Ainsi en est-il également du rapport de la délégation interministérielle à la prévention et à la lutte contre la pauvreté de 2018 sur la stratégie nationale de prévention et de lutte contre la pauvreté, qui propose « d'augmenter l'investissement dans les dispositifs de conseil conjugal, de médiation familiale et des espaces de rencontre ».

Ainsi en est-il encore du rapport du Haut Conseil de la famille, de l'enfance et de l'âge de 2014 sur les ruptures familiales, qui recommande de « développer des services de conseil conjugal et familial ainsi que le soutien à la parentalité dans une démarche préventive ; mailler le territoire et réduire les inégalités d'accès pour les familles, se fixer des objectifs et évaluer annuellement les dispositifs ».

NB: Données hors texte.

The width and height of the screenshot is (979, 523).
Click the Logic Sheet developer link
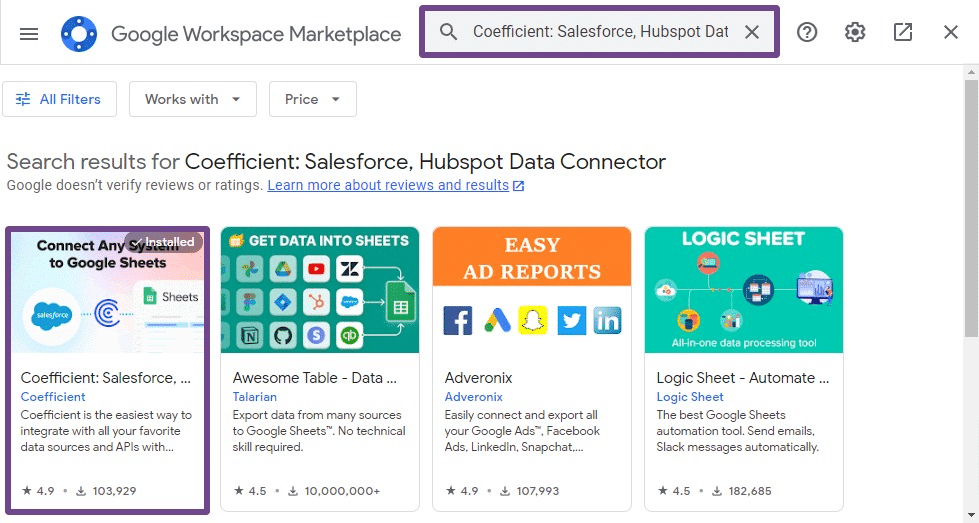point(690,397)
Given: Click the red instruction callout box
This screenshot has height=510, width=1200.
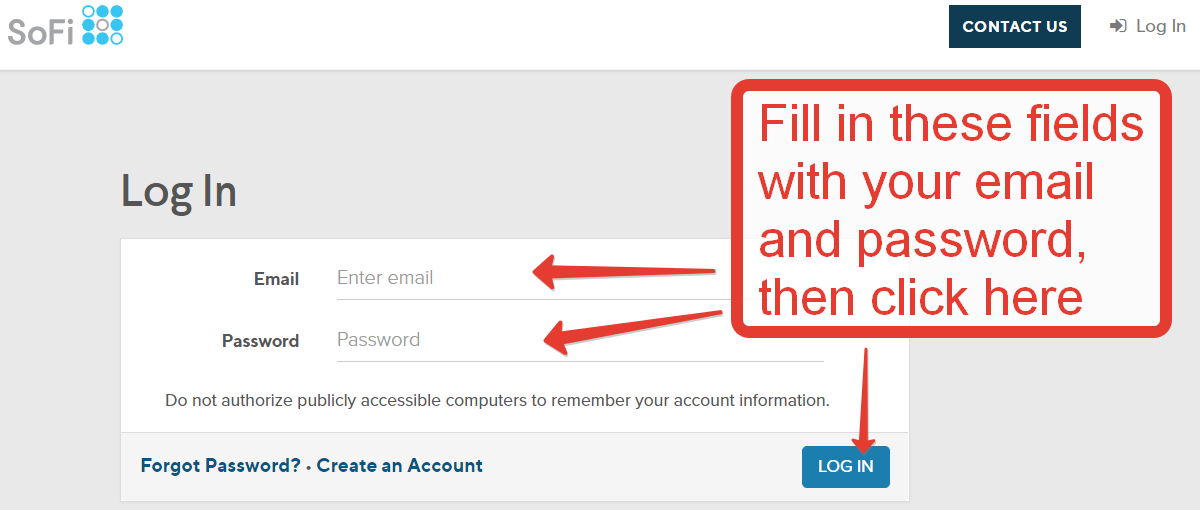Looking at the screenshot, I should tap(951, 208).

Cet accompagnement doit donc être mis à la disposition du plus grand nombre et devenir une priorité de politiques publiques. Le droit comparé peut à cet égard nous convaincre de la nécessité de ce dispositif : au Danemark, deux tiers des communes financent le conseiller conjugal et familial pour leurs administrés. Les municipalités ont fait ce choix au regard des économies notables, sur le long terme, résultant de la réduction des conséquences des divorces sur le quotidien des Danois : aides psychologiques, arrêts de travail, aides sociales, logement, etc.

Partant, cette proposition de loi propose de reconnaître et valoriser un service permettant d'accompagner les familles dans leurs difficultés et diminuer les conséquences humaines, sociales et sociétales de leur éclatement.

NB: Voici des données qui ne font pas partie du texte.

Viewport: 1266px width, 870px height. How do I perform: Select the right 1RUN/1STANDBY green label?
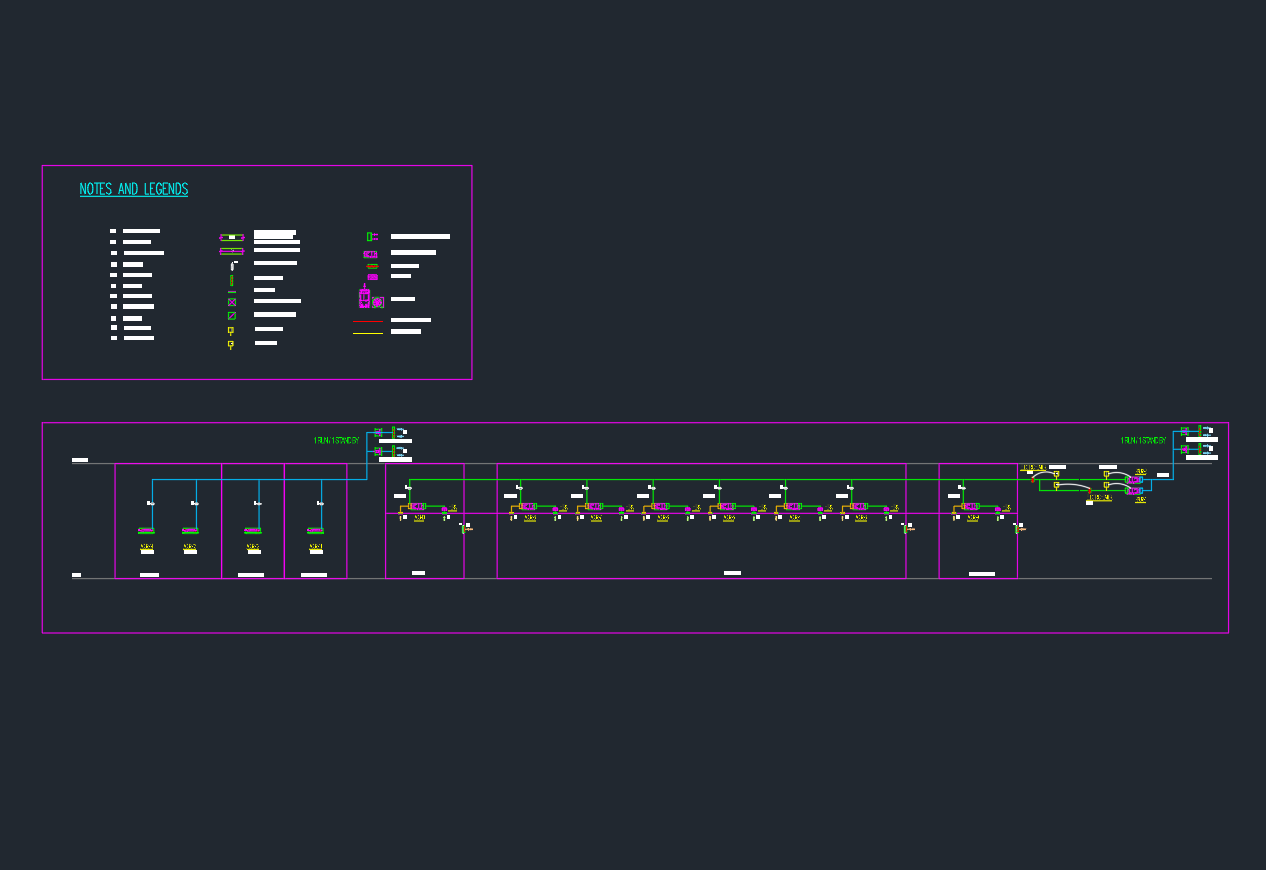(1143, 440)
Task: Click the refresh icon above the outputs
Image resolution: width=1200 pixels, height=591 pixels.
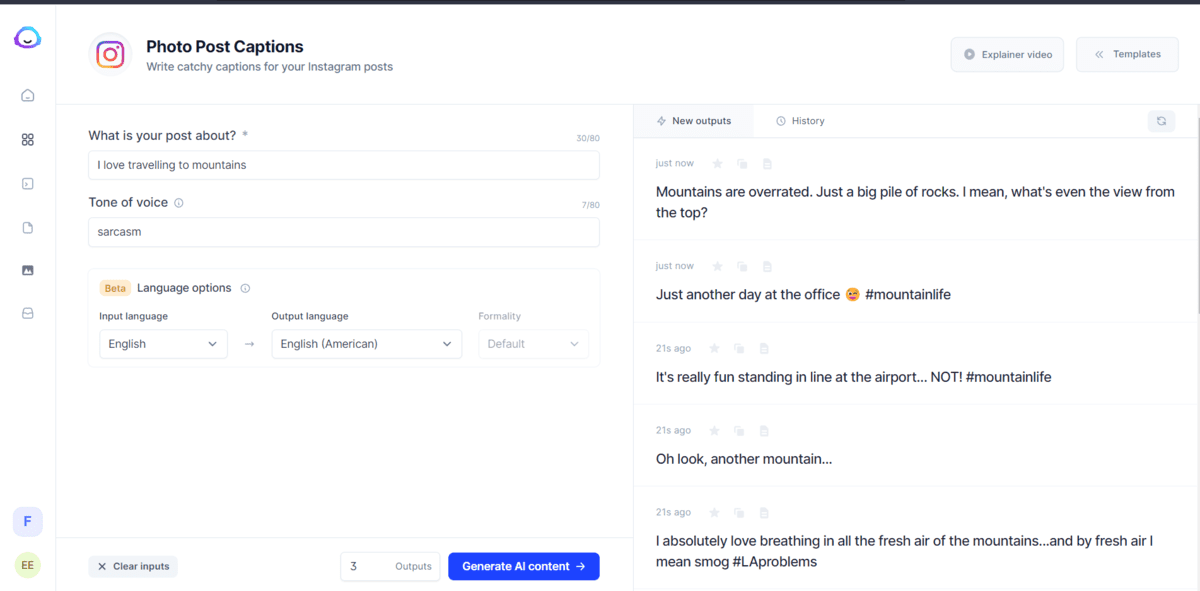Action: click(1161, 121)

L'article 1er prévoit de consacrer la profession de conseiller conjugal et familial au sein du code de l'action sociale et des familles, en précisant les conditions d'exercice auxquelles il doit répondre, à l'image des conditions posées à la personne physique en charge de l'exécution d'une mesure de médiation par l'article 131-5 du code de procédure civile. S'agissant des conditions de formation de ce conseiller, elles sont actuellement prévues par l'arrêté du 3 décembre 2010 relatif à la formation des personnels intervenant dans les centres de planification ou d'éducation familiale et dans les établissements d'information, de consultation ou de conseil familial.

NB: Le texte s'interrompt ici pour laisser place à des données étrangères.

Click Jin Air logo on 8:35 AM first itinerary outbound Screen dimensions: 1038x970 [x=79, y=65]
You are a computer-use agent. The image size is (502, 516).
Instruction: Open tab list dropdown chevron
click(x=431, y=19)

L'article 2 prévoit une prise en charge par la branche famille de la sécurité sociale des séances d'accompagnement réalisées par un conseiller conjugal et familial. Cette prise en charge serait, mutatis mutandis, analogue au dispositif MonSoutienPsy. Les ménages pourraient bénéficier d'un nombre défini de séances réalisées par un conseiller conjugal et familial sélectionné par la caisse d'allocations familiales et signataire d'une convention.

Le coût pour les finances publiques sera, du reste, largement compensé par les économies réalisées par la prévention et l'accompagnement des séparations. Selon plusieurs études, un euro investi par les pouvoirs publics permet en effet de générer de cinq à onze euros d'économie directe pour l'État dans les cinq années qui suivent.

L'article 3 constitue le gage financier de cette proposition de loi.